### The problem
Set down exactly the lines in the records below that run from the line with "Viewport: 1067px width, 636px" to the line with "Open the Dusty", inclusive, and nothing more.

···

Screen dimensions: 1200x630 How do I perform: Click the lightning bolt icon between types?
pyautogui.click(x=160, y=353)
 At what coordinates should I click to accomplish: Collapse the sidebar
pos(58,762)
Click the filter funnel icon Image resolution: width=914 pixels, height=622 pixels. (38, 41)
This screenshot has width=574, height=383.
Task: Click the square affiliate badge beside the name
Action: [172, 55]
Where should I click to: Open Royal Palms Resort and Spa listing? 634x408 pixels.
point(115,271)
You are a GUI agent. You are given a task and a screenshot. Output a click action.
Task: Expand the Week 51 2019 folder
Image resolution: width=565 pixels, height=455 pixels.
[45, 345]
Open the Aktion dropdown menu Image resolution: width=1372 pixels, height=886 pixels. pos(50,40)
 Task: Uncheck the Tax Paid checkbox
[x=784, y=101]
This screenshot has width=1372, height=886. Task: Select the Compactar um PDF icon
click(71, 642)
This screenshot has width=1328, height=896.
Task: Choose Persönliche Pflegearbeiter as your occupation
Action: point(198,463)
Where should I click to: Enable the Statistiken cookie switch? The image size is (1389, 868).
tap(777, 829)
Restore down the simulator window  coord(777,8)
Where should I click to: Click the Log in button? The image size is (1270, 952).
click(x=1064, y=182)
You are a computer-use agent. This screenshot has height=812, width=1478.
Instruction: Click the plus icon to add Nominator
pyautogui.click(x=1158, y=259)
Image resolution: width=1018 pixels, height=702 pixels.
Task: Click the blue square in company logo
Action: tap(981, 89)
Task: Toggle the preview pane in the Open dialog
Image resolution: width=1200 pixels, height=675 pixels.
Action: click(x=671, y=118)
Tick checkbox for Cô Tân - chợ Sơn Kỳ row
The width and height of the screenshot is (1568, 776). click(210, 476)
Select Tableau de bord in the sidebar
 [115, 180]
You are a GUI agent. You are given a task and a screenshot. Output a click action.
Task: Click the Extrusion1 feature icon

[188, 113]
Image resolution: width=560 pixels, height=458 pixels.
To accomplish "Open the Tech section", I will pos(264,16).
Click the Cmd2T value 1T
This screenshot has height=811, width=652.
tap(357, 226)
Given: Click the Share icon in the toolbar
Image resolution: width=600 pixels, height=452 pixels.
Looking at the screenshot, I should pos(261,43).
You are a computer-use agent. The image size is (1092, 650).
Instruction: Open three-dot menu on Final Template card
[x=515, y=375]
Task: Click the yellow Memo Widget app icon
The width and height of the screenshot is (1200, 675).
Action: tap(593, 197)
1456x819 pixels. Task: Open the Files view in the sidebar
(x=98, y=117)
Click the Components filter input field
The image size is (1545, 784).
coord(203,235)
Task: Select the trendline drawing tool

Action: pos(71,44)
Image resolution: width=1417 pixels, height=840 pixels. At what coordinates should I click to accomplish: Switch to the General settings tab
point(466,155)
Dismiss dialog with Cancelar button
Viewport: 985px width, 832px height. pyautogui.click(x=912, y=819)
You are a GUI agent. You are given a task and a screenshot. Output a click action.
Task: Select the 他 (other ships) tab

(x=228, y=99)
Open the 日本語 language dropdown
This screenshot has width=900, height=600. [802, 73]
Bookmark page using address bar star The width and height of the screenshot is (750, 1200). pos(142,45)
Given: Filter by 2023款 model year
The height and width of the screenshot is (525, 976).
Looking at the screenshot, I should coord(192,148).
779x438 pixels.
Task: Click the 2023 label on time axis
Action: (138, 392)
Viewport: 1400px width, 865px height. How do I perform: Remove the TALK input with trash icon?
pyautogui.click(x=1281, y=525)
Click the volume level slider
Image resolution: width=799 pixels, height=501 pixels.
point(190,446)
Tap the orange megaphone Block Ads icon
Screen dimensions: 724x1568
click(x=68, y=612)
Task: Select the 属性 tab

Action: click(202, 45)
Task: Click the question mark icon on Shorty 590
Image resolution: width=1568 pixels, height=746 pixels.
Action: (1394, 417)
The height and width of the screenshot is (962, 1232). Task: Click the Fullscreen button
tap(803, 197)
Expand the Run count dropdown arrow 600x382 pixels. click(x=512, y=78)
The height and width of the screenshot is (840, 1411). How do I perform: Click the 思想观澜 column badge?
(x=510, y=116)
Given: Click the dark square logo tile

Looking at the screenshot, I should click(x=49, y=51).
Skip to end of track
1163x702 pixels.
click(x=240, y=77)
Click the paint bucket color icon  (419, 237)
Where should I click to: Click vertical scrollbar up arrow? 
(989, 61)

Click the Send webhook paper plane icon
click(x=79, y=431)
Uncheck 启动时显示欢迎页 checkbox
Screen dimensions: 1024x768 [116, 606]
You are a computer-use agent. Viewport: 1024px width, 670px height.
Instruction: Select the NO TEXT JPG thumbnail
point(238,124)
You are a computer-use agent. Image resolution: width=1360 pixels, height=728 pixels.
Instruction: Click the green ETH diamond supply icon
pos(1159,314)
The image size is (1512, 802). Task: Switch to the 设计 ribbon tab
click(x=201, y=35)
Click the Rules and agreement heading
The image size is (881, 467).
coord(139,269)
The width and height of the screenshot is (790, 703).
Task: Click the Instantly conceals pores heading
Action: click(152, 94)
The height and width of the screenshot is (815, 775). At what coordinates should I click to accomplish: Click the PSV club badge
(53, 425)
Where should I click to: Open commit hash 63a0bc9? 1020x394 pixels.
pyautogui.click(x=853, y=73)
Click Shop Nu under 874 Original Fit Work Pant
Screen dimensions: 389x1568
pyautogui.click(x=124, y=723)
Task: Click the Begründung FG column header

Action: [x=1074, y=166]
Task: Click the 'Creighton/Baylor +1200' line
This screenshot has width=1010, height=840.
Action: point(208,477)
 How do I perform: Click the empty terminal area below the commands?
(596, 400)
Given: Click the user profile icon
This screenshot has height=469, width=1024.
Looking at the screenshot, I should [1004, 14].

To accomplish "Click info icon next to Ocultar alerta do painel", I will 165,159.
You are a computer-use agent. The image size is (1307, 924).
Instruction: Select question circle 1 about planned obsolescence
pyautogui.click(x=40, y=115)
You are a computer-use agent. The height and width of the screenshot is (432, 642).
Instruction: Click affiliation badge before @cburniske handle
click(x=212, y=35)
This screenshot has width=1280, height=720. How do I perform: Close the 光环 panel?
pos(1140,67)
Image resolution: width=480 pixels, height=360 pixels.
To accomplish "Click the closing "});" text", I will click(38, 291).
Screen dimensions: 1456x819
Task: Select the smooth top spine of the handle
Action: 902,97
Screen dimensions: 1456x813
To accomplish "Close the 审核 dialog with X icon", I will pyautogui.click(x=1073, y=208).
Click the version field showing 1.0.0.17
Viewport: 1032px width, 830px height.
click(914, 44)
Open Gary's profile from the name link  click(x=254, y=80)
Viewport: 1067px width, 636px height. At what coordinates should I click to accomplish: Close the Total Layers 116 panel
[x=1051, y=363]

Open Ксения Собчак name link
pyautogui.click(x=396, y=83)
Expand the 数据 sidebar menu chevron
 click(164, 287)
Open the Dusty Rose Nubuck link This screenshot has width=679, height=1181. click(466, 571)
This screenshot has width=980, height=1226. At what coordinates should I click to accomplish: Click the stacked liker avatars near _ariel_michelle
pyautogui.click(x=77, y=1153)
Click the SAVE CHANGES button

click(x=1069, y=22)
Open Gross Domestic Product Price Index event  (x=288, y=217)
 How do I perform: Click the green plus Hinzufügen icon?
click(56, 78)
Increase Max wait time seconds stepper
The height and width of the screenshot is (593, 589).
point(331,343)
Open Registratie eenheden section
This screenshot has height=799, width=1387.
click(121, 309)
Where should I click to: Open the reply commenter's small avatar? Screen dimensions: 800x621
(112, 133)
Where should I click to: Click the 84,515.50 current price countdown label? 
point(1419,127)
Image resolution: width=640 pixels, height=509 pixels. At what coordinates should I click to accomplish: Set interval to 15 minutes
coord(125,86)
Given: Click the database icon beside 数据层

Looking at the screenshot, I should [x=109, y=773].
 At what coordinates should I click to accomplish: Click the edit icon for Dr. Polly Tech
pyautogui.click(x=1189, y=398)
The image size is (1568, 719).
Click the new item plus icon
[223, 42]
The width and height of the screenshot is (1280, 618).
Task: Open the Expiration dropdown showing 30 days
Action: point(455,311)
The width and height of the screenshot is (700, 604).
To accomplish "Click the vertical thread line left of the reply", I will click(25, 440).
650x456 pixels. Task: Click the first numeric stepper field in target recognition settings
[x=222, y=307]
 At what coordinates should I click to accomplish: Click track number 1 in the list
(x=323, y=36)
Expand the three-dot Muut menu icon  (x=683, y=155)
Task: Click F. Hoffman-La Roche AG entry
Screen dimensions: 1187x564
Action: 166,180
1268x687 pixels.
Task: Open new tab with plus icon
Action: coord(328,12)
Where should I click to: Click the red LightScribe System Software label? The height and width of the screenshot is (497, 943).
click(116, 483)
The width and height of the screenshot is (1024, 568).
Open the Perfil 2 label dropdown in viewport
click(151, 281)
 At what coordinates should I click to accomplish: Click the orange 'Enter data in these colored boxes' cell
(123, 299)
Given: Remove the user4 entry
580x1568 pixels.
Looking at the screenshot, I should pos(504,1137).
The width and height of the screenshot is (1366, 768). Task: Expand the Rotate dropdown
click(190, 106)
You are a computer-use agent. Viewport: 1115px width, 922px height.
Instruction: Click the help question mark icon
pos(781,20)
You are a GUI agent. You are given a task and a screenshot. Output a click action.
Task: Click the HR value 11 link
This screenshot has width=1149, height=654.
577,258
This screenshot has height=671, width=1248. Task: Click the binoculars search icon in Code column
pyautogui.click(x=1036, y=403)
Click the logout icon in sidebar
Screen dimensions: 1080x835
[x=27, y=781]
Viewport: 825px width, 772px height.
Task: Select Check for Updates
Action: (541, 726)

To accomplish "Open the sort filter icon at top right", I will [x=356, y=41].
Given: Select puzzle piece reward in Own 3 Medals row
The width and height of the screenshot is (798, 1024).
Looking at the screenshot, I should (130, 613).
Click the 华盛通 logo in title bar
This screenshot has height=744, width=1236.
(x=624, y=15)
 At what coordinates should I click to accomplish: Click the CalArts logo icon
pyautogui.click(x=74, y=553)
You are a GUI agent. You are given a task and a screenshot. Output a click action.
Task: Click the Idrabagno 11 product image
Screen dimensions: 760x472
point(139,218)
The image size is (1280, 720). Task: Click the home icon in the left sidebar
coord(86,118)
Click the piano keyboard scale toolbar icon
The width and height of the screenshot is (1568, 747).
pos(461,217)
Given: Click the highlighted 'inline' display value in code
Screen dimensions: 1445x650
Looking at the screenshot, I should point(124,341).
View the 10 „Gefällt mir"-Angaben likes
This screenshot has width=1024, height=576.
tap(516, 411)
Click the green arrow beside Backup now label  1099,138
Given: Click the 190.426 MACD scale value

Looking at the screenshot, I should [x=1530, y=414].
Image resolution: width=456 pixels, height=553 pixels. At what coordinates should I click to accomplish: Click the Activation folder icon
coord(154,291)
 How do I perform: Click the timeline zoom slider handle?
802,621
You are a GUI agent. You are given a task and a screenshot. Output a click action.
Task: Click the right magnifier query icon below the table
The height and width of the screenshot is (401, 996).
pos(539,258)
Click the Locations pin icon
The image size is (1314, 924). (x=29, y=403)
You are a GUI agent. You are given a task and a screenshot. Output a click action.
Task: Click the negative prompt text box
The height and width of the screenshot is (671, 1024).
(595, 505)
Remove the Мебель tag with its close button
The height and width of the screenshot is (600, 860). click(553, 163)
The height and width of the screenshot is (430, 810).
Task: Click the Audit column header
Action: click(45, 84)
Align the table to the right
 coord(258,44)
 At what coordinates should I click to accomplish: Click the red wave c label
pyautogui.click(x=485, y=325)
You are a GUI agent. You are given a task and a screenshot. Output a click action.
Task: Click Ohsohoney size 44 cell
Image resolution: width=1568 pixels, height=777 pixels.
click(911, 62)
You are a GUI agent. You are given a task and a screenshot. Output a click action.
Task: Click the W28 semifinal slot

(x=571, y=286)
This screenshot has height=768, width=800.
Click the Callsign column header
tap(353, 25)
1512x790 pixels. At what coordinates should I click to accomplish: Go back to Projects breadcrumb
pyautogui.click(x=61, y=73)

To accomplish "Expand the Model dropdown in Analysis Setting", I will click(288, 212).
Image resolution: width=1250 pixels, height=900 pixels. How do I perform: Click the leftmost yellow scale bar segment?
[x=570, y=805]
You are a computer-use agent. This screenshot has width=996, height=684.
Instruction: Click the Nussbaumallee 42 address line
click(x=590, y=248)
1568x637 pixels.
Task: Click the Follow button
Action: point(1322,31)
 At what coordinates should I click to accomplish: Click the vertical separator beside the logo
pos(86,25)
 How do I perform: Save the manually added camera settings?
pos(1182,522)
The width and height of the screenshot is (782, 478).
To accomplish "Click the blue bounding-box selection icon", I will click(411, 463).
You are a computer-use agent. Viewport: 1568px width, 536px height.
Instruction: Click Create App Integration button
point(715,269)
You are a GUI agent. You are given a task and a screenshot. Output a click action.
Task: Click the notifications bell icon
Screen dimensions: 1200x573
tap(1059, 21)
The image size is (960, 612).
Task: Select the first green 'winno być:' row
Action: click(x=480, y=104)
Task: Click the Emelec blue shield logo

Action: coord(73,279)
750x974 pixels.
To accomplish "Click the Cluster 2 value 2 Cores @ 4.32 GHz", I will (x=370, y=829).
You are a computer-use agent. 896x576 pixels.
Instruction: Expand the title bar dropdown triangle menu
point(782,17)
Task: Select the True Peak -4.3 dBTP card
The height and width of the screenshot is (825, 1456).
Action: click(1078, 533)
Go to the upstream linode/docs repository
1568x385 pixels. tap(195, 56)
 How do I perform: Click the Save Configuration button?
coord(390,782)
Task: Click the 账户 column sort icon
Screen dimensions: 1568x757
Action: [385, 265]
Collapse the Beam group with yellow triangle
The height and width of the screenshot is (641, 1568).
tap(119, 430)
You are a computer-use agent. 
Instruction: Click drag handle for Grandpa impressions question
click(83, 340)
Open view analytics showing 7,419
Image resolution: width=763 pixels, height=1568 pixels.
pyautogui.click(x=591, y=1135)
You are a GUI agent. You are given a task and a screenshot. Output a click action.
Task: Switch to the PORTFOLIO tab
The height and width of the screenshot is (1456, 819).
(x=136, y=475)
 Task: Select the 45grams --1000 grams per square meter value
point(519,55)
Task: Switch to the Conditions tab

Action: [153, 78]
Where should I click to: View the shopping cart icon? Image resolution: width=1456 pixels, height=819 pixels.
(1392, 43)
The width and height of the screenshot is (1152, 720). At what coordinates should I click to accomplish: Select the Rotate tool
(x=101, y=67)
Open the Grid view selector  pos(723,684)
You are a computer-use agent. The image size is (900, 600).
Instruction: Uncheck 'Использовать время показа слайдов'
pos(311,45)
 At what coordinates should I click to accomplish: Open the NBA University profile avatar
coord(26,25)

···

### Task solution
Viewport: 1067px width, 636px height. At what coordinates should I click to accomplish: Close the Total Layers 116 panel
[x=1051, y=363]

Open Ксения Собчак name link
pyautogui.click(x=396, y=83)
Expand the 数据 sidebar menu chevron
 click(164, 287)
Open the Dusty Rose Nubuck link This screenshot has width=679, height=1181. click(466, 571)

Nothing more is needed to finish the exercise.